• Directions for this task
Every line from the one containing "Image resolution: width=670" through the end of the listing below must be given again exactly, and nothing else; exclude pictures.
::: The input :::
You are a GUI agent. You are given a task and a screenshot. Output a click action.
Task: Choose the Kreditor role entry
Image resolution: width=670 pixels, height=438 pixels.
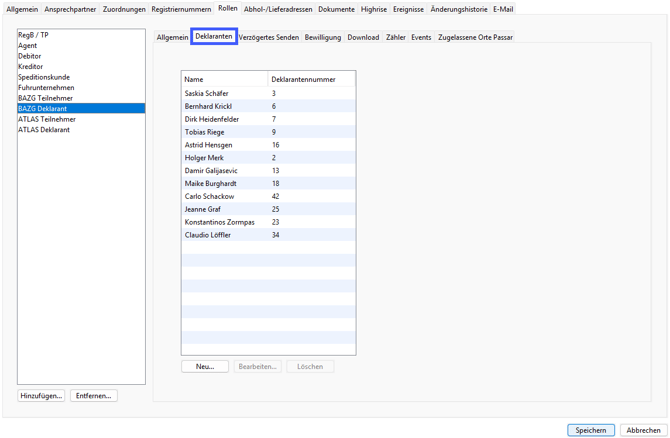(x=30, y=67)
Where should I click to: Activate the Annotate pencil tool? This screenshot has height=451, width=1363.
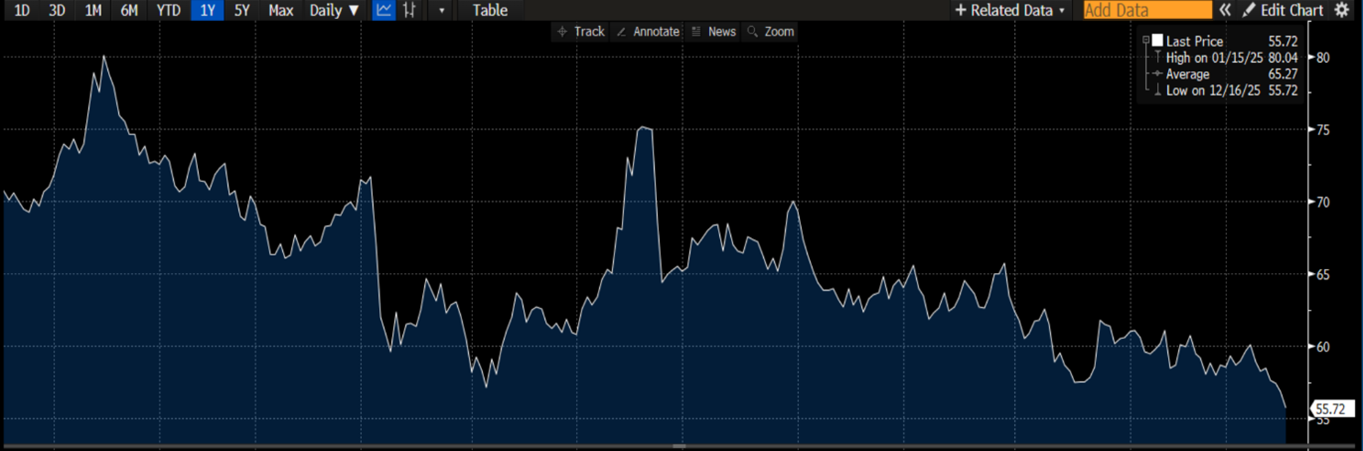pos(647,32)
:::
• Output
Image resolution: width=670 pixels, height=438 pixels.
(x=30, y=67)
Where should I click to: Activate the Annotate pencil tool? This screenshot has height=451, width=1363.
pos(647,32)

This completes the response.